──────── Source material ────────

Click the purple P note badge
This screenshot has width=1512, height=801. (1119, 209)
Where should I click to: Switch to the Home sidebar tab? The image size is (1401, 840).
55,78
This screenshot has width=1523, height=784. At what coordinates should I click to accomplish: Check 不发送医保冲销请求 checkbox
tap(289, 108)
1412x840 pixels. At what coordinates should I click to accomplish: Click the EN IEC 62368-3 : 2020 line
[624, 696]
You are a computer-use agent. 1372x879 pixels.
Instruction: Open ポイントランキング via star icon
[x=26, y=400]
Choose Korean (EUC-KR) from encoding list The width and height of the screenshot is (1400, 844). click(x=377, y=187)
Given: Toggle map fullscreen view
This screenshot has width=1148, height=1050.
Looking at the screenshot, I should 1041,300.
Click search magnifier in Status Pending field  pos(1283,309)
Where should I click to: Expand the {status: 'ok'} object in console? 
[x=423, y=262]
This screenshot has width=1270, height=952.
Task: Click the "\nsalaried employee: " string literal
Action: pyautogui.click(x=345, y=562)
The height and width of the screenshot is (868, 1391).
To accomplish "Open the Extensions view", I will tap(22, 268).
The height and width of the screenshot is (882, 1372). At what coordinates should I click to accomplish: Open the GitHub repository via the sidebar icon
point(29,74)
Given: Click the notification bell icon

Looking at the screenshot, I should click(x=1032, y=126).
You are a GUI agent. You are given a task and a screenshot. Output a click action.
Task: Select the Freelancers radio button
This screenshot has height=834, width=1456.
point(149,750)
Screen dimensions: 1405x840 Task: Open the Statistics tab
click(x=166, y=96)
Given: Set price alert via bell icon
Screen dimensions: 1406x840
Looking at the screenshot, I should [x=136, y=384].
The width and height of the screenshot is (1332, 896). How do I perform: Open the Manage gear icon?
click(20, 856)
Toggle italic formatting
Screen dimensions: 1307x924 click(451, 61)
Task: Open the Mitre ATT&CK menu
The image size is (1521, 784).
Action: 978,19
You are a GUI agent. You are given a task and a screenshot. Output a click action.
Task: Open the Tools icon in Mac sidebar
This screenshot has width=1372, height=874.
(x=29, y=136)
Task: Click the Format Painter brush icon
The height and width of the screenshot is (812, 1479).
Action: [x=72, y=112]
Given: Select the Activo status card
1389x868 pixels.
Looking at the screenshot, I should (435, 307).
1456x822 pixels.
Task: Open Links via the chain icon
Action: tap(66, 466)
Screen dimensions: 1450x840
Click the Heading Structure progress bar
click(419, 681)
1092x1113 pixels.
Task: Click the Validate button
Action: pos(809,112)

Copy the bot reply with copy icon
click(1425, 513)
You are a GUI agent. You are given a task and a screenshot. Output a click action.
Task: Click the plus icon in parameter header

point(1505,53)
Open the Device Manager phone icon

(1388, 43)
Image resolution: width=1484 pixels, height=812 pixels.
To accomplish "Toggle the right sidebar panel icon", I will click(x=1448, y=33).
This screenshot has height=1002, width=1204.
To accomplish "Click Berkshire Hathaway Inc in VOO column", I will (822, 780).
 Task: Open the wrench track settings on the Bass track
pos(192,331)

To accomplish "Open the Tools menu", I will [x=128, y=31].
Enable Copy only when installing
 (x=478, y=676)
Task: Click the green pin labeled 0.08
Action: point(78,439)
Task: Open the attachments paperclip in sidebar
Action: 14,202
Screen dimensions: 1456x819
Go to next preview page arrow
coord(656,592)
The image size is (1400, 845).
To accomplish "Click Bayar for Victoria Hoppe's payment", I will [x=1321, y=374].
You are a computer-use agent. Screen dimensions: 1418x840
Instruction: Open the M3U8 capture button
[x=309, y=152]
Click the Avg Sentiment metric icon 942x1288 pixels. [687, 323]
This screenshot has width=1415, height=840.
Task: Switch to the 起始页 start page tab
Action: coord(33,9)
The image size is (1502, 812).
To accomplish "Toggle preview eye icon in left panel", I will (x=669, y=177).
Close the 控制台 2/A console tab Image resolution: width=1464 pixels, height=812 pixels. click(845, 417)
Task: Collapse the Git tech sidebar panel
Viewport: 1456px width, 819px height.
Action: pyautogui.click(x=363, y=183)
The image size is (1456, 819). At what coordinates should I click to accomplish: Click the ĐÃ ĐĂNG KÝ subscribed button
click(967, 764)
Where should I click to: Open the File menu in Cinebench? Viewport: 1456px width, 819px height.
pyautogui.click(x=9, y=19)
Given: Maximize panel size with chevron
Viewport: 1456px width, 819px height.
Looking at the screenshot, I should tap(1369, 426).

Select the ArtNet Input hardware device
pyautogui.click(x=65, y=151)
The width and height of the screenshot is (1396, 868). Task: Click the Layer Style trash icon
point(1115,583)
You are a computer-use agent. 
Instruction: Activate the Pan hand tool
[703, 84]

────────

--- Goal of the exercise ---
Write out every entry once more, precisely as it stands.

--- Exercise result ---
Click the purple P note badge
This screenshot has width=1512, height=801. (1119, 209)
Where should I click to: Switch to the Home sidebar tab? The image size is (1401, 840).
55,78
This screenshot has width=1523, height=784. At what coordinates should I click to accomplish: Check 不发送医保冲销请求 checkbox
tap(289, 108)
1412x840 pixels. At what coordinates should I click to accomplish: Click the EN IEC 62368-3 : 2020 line
[624, 696]
You are a computer-use agent. 1372x879 pixels.
Instruction: Open ポイントランキング via star icon
[x=26, y=400]
Choose Korean (EUC-KR) from encoding list The width and height of the screenshot is (1400, 844). click(x=377, y=187)
Given: Toggle map fullscreen view
This screenshot has width=1148, height=1050.
Looking at the screenshot, I should 1041,300.
Click search magnifier in Status Pending field  pos(1283,309)
Where should I click to: Expand the {status: 'ok'} object in console? 
[x=423, y=262]
This screenshot has width=1270, height=952.
Task: Click the "\nsalaried employee: " string literal
Action: pyautogui.click(x=345, y=562)
The height and width of the screenshot is (868, 1391).
To accomplish "Open the Extensions view", I will tap(22, 268).
The height and width of the screenshot is (882, 1372). At what coordinates should I click to accomplish: Open the GitHub repository via the sidebar icon
point(29,74)
Given: Click the notification bell icon

Looking at the screenshot, I should click(x=1032, y=126).
You are a GUI agent. You are given a task and a screenshot. Output a click action.
Task: Select the Freelancers radio button
This screenshot has height=834, width=1456.
point(149,750)
Screen dimensions: 1405x840 Task: Open the Statistics tab
click(x=166, y=96)
Given: Set price alert via bell icon
Screen dimensions: 1406x840
Looking at the screenshot, I should [x=136, y=384].
The width and height of the screenshot is (1332, 896). How do I perform: Open the Manage gear icon?
click(20, 856)
Toggle italic formatting
Screen dimensions: 1307x924 click(451, 61)
Task: Open the Mitre ATT&CK menu
The image size is (1521, 784).
Action: 978,19
You are a GUI agent. You are given a task and a screenshot. Output a click action.
Task: Open the Tools icon in Mac sidebar
This screenshot has width=1372, height=874.
(x=29, y=136)
Task: Click the Format Painter brush icon
The height and width of the screenshot is (812, 1479).
Action: [x=72, y=112]
Given: Select the Activo status card
1389x868 pixels.
Looking at the screenshot, I should (435, 307).
1456x822 pixels.
Task: Open Links via the chain icon
Action: tap(66, 466)
Screen dimensions: 1450x840
Click the Heading Structure progress bar
click(419, 681)
1092x1113 pixels.
Task: Click the Validate button
Action: pos(809,112)

Copy the bot reply with copy icon
click(1425, 513)
You are a GUI agent. You are given a task and a screenshot. Output a click action.
Task: Click the plus icon in parameter header

point(1505,53)
Open the Device Manager phone icon

(1388, 43)
Image resolution: width=1484 pixels, height=812 pixels.
To accomplish "Toggle the right sidebar panel icon", I will click(x=1448, y=33).
This screenshot has height=1002, width=1204.
To accomplish "Click Berkshire Hathaway Inc in VOO column", I will (822, 780).
 Task: Open the wrench track settings on the Bass track
pos(192,331)

To accomplish "Open the Tools menu", I will [x=128, y=31].
Enable Copy only when installing
 (x=478, y=676)
Task: Click the green pin labeled 0.08
Action: point(78,439)
Task: Open the attachments paperclip in sidebar
Action: 14,202
Screen dimensions: 1456x819
Go to next preview page arrow
coord(656,592)
The image size is (1400, 845).
To accomplish "Click Bayar for Victoria Hoppe's payment", I will [x=1321, y=374].
You are a computer-use agent. Screen dimensions: 1418x840
Instruction: Open the M3U8 capture button
[x=309, y=152]
Click the Avg Sentiment metric icon 942x1288 pixels. [687, 323]
This screenshot has width=1415, height=840.
Task: Switch to the 起始页 start page tab
Action: coord(33,9)
The image size is (1502, 812).
To accomplish "Toggle preview eye icon in left panel", I will (x=669, y=177).
Close the 控制台 2/A console tab Image resolution: width=1464 pixels, height=812 pixels. click(845, 417)
Task: Collapse the Git tech sidebar panel
Viewport: 1456px width, 819px height.
Action: pyautogui.click(x=363, y=183)
The image size is (1456, 819). At what coordinates should I click to accomplish: Click the ĐÃ ĐĂNG KÝ subscribed button
click(967, 764)
Where should I click to: Open the File menu in Cinebench? Viewport: 1456px width, 819px height.
pyautogui.click(x=9, y=19)
Given: Maximize panel size with chevron
Viewport: 1456px width, 819px height.
Looking at the screenshot, I should tap(1369, 426).

Select the ArtNet Input hardware device
pyautogui.click(x=65, y=151)
The width and height of the screenshot is (1396, 868). Task: Click the Layer Style trash icon
point(1115,583)
You are a computer-use agent. 
Instruction: Activate the Pan hand tool
[703, 84]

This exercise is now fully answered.